Ainsley memang memanggilnya dengan panggilan Azi, karena nama dari pria itu sangatlah susah untuk di ucapkan olehnya, jadilah ia memanggilnya dengan Azi saja. Sedangkan orang lain memanggilnya, Arfa.

Azi kembali ke gerbang setelah melepas pegangan tangannya. Ainsley terkadang terkejut akan perubahan sikap Azi yang secara tiba-tiba seperti tadi. Azi adalah sosok pria yang susah untuk di tebak. Raut wajahnya kadang datar tanpa ekspresi atau kadang tidak terbaca dengan di ikuti tatapannya juga.

Karena, sudah merasa lelah. Ainsley memutuskan untuk masuk ke rumah nya saja. Setelah dirinya yang memberikan senyuman dan membungkukkan tubuhnya sedikit kepada para bodyguard, pertanda bahwa dia ingin pamit masuk ke dalam rumah, yang di balas oleh anggukan kepala oleh mereka semua.

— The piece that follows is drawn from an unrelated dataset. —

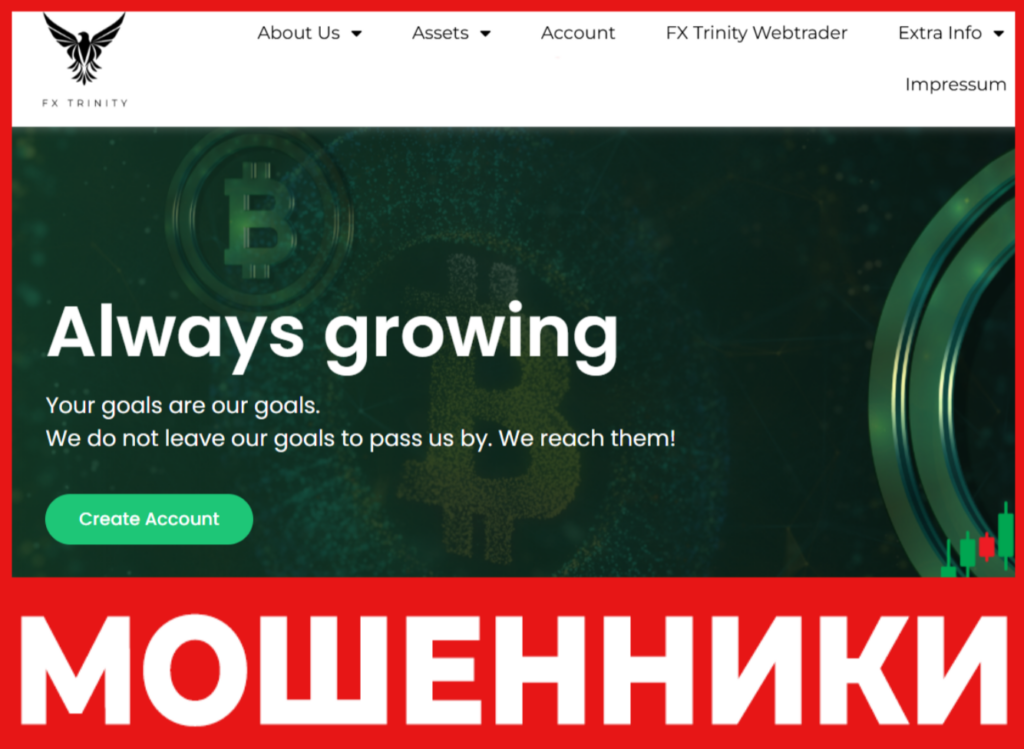
Task: Click the green Create Account button
Action: tap(149, 519)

Ainsley masuk ke dalam rumah, lalu menutup pintu rumahnya. Ia menuju ke dapur terlebih dahulu, untuk melihat dan menyapa Fida dan mungkin Geffie juga sudah bangun.

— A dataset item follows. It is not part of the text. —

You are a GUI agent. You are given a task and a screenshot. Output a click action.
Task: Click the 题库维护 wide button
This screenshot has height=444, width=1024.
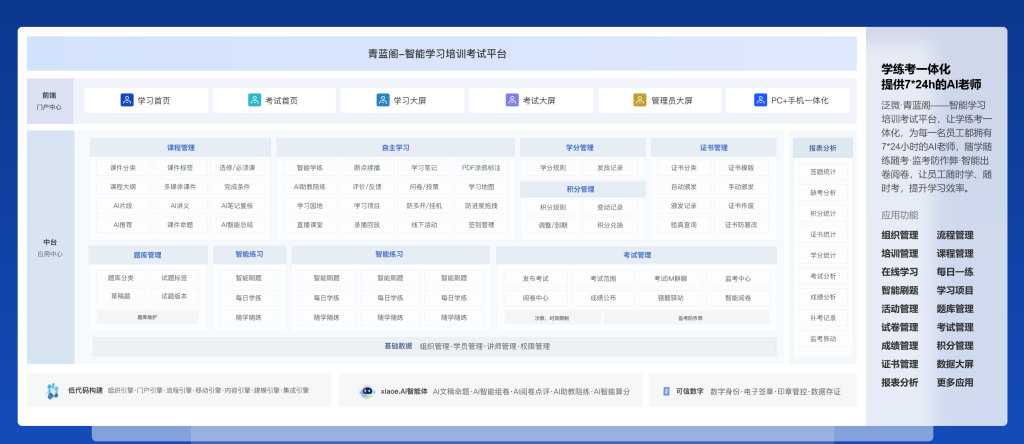[x=146, y=316]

"Assalamu'alaikum mama cantik," ujar Ainsley dengan tersenyum manis dan memeluk Fida dari belakang.

"Wa'alaikumssalam," jawab Fida dengan membalikkan tubuhnya, menghadap Ainsley.

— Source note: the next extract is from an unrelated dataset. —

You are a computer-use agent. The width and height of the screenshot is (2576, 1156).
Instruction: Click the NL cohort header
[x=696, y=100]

"Astaghfirullah Ainsley! Baju kamu kotor karena apa, nak?" tanya Fida dengan memegang tangan kanan Ainsley.

"Hehe, Ainsley baru saja selesai mencabuti rumput liar di halaman rumah," jawab Ainsley dengan tersenyum manis.

"Kak Geffie belum bangun?" tanya Ainsley dengan tatapan yang meneliti dapur untuk melihat di mana keberadaan kakak iparnya itu.

"Sudah. Tadi sempat membantu mama sedikit, lalu pergi ke kamarnya lagi karena Ardan telah bangun dan meneriaki nama mamanya," jawab Fida dengan tertawa kecil ketika mengingat kejadian tadi, dengan kembali menghadap ke kompor gas karena dirinya sedang memasak.